EELV à la recherche laborieuse d'un nouvel élan

Les écologistes d'EELV aimeraient reprendre la dynamique conquérante du premier tour des élections municipales afin de mener l'alternative à Emmanuel Macron, mais peinent à se faire entendre dans le débat public et pâtissent d'un manque de leader identifié.

"Plus que jamais, on s'organise pour remplacer Emmanuel Macron", scande Julien Bayou auprès de l'AFP. Le secrétaire national d'EELV ne mâche pas ses mots contre la gestion de crise de l'exécutif, "accroché à ses vieilles lunes libérales", au "ton martial et infantilisant" et "arrogant".

Cette rhétorique guerrière et ambitieuse ne masque cependant pas la discrétion des écologistes depuis le début de l'épidémie du coronavirus. "Pour être audibles, il eut fallu sombrer dans la critique à tout va, et il m'a semblé que ce n'était pas le bon ton", justifie Julien Bayou.

Une manière aussi de tacler Jean-Luc Mélenchon, avec qui les Verts sont en concurrence directe. Après deux années difficiles, le chef de file de La France insoumise a repris des couleurs à la faveur de la crise, profitant de l'existence d'un groupe Insoumis à l'Assemblée nationale qui manque cruellement à EELV.

Aucun député, très peu de sénateurs, et surtout des députés européens qui ferraillent actuellement pour renforcer le "Green new deal" de l'UE mais semblent loin du débat national.

Yannick Jadot en fait partie. Propulsé chef de file médiatique des écologistes après le succès des élections européennes de 2019, pour lesquelles il était tête de liste, il reparaît seulement depuis quelques jours, proposant par exemple jeudi la recréation de 300.000 emplois aidés.

Alors que Nicolas Hulot reprend du service dans la position de l'écologiste de référence, le maire EELV de Grenoble Eric Piolle pourrait aussi faire de l'ombre à Yannick Jadot. Il donne désormais des interviews à caractère national et prône un dialogue des gauches, en donnant l'exemple avec les Insoumis François Ruffin et Clémentine Autain.

"Il est amené à jouer un rôle important, et travaille à construire des réseaux autour de lui", même si cela n'en est qu'au stade de l'ébauche, rapporte Alain Coulombel, qui incarne l'aile gauche d'EELV au bureau exécutif.

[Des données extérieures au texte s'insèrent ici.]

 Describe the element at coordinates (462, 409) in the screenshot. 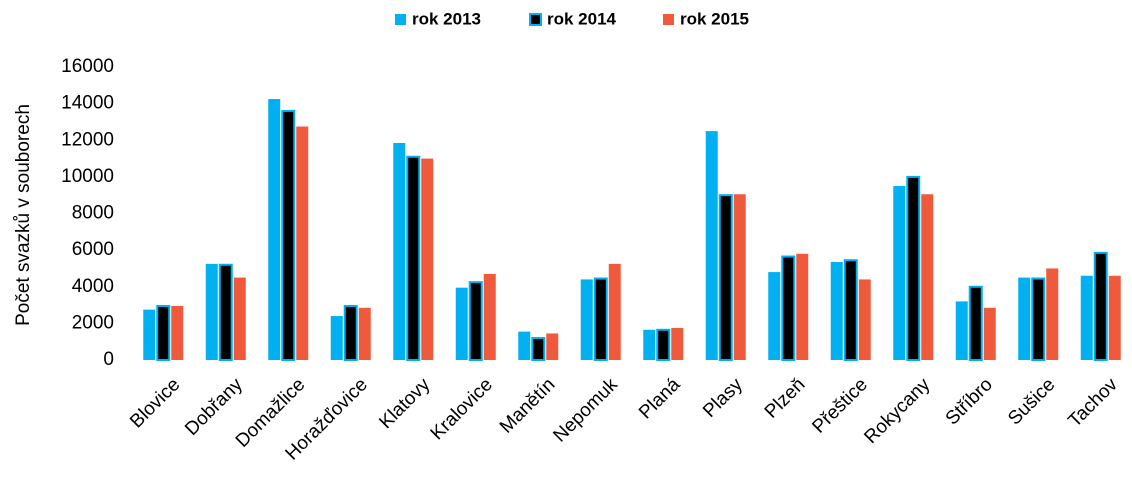

I see `x-tick-label: Kralovice` at that location.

Yannick Jadot lui aussi consulte tous azimuts mais dit se concentrer sur le fond. "On est dans une période tellement difficile que la responsabilité d'un politique est d'être utile là où il peut agir. Nous travaillons à produire des réponses, en lien avec nos élus locaux", dit-il à l'AFP.

- "Victoire culturelle" -

Ses élus locaux, EELV s'apprêtait justement à en faire exploser le nombre. Lyon, Bordeaux, Grenoble, Toulouse, Strasbourg, Besançon... Avec des scores élevés dans la plupart des grandes villes, le premier tour des élections municipales le 15 mars, juste avant le confinement, sonnait comme une confirmation que les écologistes tiendraient les premiers rôles à gauche jusqu'à l'élection présidentielle.

Mais cet élan a été coupé par la crise sanitaire, et le second tour des élections municipales se fait attendre. S'il devait être reporté à septembre, la question de l'annulation du premier tour serait posée, ce qui ne ferait pas les affaires du parti.

Le coup de pub donné aux maires sortants, en première ligne dans la distribution de masques par exemple, pourrait également pénaliser EELV.

Pourtant, les écologistes s'efforcent d'afficher une certaine sérénité, comptant sur la "victoire culturelle" qu'ils s'estiment en passe de remporter.

"L'important est d'avoir une image politique en phase avec la société, ce qui est notre cas comme l'ont prouvé les dernières élections", assure le député européen David Cormand. "On doit continuer à monter en puissance, et prendre les échéances dans l'ordre".

Julien Bayou l'avoue: "Nous n'avons pas établi de calendrier précis". Il a annoncé des "universités d'été du monde d'après" et se consacre à leur organisation. Il mentionne des contacts avec WWF, le Réseau action climat, l'Unef, la CFDT, les organisations des appels "Plus jamais ça" et "Pacte du pouvoir de vivre"...

Objectif: "décloisonner le dialogue" afin de créer un "bloc de transition" écologique, pour lequel "on ne demande pas de faire un détour par la gauche".